De plus, la loi faciliterait les licenciements en cas de transfert d’entreprise.
Matignon est « prêt à discuter des curseurs » sur le plafonnement des indemnités prud’homales ainsi que les licenciements économiques mais n’envisage pas une suppression de ces mesures.
Le temps de travail remodelé
Concernant le temps de travail des salariés, une entreprise pourrait par accord revenir dessus et le changer. Un accord pourrait faire évoluer le temps de travail de 10 à 12 heures.
Les temps d’astreinte pourraient également être inclus dans les temps de repos des salariés sous astreinte.

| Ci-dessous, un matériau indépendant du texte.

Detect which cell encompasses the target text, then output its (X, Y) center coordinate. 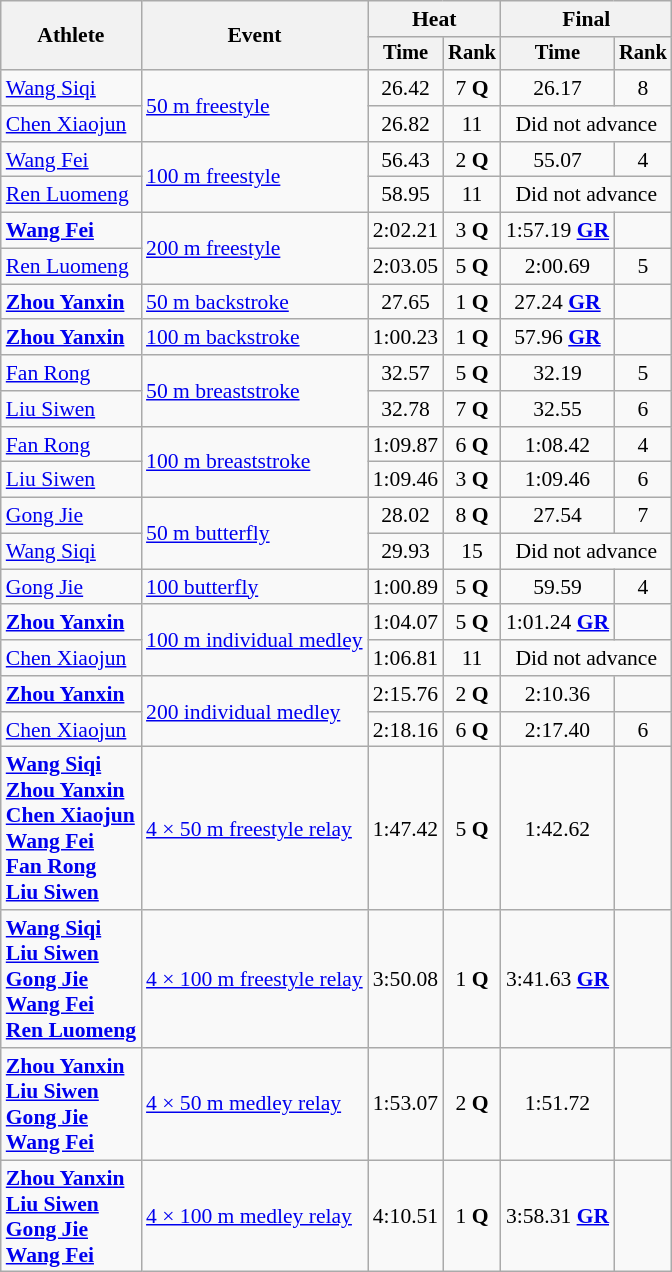
4:10.51 (406, 1216)
3:41.63 GR (558, 979)
27.24 GR (558, 302)
3:50.08 (406, 979)
29.93 (406, 552)
1:04.07 (406, 623)
Wang SiqiLiu SiwenGong JieWang FeiRen Luomeng (71, 979)
4 × 50 m freestyle relay (254, 828)
1:08.42 (558, 445)
2:10.36 (558, 694)
32.78 (406, 409)
15 (472, 552)
1:01.24 GR (558, 623)
4 × 100 m medley relay (254, 1216)
1:57.19 GR (558, 231)
2:02.21 (406, 231)
100 butterfly (254, 587)
3:58.31 GR (558, 1216)
50 m freestyle (254, 106)
7 (643, 516)
28.02 (406, 516)
1:00.89 (406, 587)
2:03.05 (406, 267)
Final (586, 19)
100 m backstroke (254, 338)
100 m freestyle (254, 178)
50 m breaststroke (254, 390)
58.95 (406, 195)
26.42 (406, 88)
2:18.16 (406, 730)
50 m butterfly (254, 534)
100 m breaststroke (254, 462)
2:17.40 (558, 730)
32.57 (406, 373)
59.59 (558, 587)
26.17 (558, 88)
200 m freestyle (254, 248)
27.65 (406, 302)
50 m backstroke (254, 302)
1:00.23 (406, 338)
200 individual medley (254, 712)
32.19 (558, 373)
8 Q (472, 516)
1:09.87 (406, 445)
57.96 GR (558, 338)
1:53.07 (406, 1104)
4 × 50 m medley relay (254, 1104)
Event (254, 36)
1:51.72 (558, 1104)
Wang SiqiZhou YanxinChen XiaojunWang FeiFan RongLiu Siwen (71, 828)
55.07 (558, 160)
Heat (434, 19)
27.54 (558, 516)
1:47.42 (406, 828)
1:06.81 (406, 658)
26.82 (406, 124)
1:42.62 (558, 828)
56.43 (406, 160)
100 m individual medley (254, 640)
32.55 (558, 409)
Athlete (71, 36)
2:00.69 (558, 267)
2:15.76 (406, 694)
8 (643, 88)
4 × 100 m freestyle relay (254, 979)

Le plancher de 24 heures hebdomadaires pour un contrat à temps partiel serait également remis en cause.
La négociation d’entreprise
Le gouvernement ne prévoit pas de changer les dispositions prévues concernant la négociation d’entreprise. Cet angle choisi pour faire évoluer le droit du travail en France déplaît aux syndicats mais c’est le point central du texte que l’exécutif souhaite conserver.

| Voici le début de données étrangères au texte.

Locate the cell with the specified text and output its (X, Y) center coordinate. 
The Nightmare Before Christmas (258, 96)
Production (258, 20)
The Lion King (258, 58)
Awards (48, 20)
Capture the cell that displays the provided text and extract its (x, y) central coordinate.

Les PME de moins de cinquante salariés pourraient passer des conventions de forfait individuelles en jour ou en heures avec leur salarié.
Après un accord, un salarié qui refuserait un changement dans son contrat de travail pourrait être licencié.
Si le report de la présentation du projet de loi calme les velléités des syndicats représentant les salariés, ces derniers ne perdent pas à l’esprit les mesures qui les font grincer des dents.
Le Medef quant à lui semble satisfait des orientations du texte et ne souhaite pas de changements en profondeur.
Toutefois, il est permis de s’interroger sur la pertinence de telles mesures d’un point de vue strictement juridique. Si le Code du travail perd en attractivité du fait de sa complication, des droits en découlent pour les salariés évoluant dans tous types d’entreprises en France.
On sait que la priorité du gouvernement est de relancer les embauches et redonner du souffle au marché du travail. Si l’emploi est un impératif, il n’est pas prouvé que c’est en remettant en cause des règles de droit du travail que l’on améliorera l’économie.
Une piste de réflexion qui semble intéressante, soutenue dans l’ouvrage de Pascal Lokiec -professeur à l’université Paris-Ouest-Nanterre-La Défense- « Il faut sauver le droit du travail » publié en janvier 2015.